John Richardson writes: Re. “‘Burqa’ debacle shows Abbott lacks Howard’s political smarts” (Friday). As Bernard Keane rightly contends, few would agree with the federal government’s persistent assertion that terrorists and their supporters “… hate us for who we are, not what we do”.

And while most Australians would acknowledge that Tony Abbott doesn’t come within a bull’s roar of John Howard in the art of effective dog-whistling, surely the overwhelming majority would agree that he has the dubious distinction of being the ugliest person to ever occupy the office of Prime Minister, judged by every meaning of the word.

So much for high-minded

Caroline Armstrong writes: Re. “Misogyny far more important than marriage” (Friday). I have thought for years that Julia Gillard’s views on marriage were as described by Helen Hooper — that she “doesn’t believe in marriage as it is accepted in our culture, be it under secular or religious law”. However I disagree that Gillard’s stance has been high-minded as it is a position she was not clear in explaining while PM. Look back on the times she explained her views on marriage and she never said “look I’m not in favour of any sort of marriage, so I’ll leave it to a conscience vote if the issue is raised by others in Parliament”. She didn’t say (as she did in October 2013) “I went to university and started forming my political views of the world, we weren’t talking about gay marriage. Indeed, as women, as feminists, we were critiquing marriage.”

As PM she was quoted as saying ‘”I think that there are some important things from our past that need to continue to be part of our present and part of our future,” she said. “If I was in a different walk of life, if I’d continued in the law and was partner of a law firm now, I would express the same view, that I think for our culture, for our heritage, the Marriage Act and marriage being between a man and a woman has a special status.”  Teflon-coated politico-speak it may have been, high-minded it wasn’t.

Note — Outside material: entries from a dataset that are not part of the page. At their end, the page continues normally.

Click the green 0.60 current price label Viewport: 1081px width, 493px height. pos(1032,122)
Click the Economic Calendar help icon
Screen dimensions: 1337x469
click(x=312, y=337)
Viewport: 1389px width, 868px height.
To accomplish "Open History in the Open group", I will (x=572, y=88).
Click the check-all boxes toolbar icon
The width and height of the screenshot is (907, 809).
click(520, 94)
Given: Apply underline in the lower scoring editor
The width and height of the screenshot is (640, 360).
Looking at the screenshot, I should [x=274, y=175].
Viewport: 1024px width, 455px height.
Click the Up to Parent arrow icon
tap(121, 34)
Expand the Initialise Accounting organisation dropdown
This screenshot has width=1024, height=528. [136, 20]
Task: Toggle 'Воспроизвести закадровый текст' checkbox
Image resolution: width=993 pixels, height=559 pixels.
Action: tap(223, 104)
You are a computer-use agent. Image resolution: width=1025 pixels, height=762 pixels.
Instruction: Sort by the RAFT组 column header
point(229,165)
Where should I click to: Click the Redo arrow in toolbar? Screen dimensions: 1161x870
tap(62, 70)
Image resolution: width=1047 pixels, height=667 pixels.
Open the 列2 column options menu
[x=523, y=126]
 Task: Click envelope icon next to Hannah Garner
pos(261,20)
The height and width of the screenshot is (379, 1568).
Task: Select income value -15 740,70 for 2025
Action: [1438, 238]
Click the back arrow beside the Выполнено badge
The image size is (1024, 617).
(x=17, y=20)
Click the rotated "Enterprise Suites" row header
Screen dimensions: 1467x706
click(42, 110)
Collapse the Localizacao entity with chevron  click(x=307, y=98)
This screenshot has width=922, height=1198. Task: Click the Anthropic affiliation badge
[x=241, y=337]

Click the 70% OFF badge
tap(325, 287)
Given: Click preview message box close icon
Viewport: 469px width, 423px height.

How to save the ABC (and save lives)

Chokyi Nyingpo writes: Re. “ABC board talks potential program cuts, with Holmes not invited” (Wednesday). Given that the new “War on Terror” in Iraq (only) costs about $500 million/year, i.e. are rapidly approaching $1 million/person/year sent over there, if the Abbott gov’t reduced our (non-combatant) force by just 100 persons, that saving alone would take care of all the proposed budget cuts to both the ABC and SBS. Two birds? Problem solved.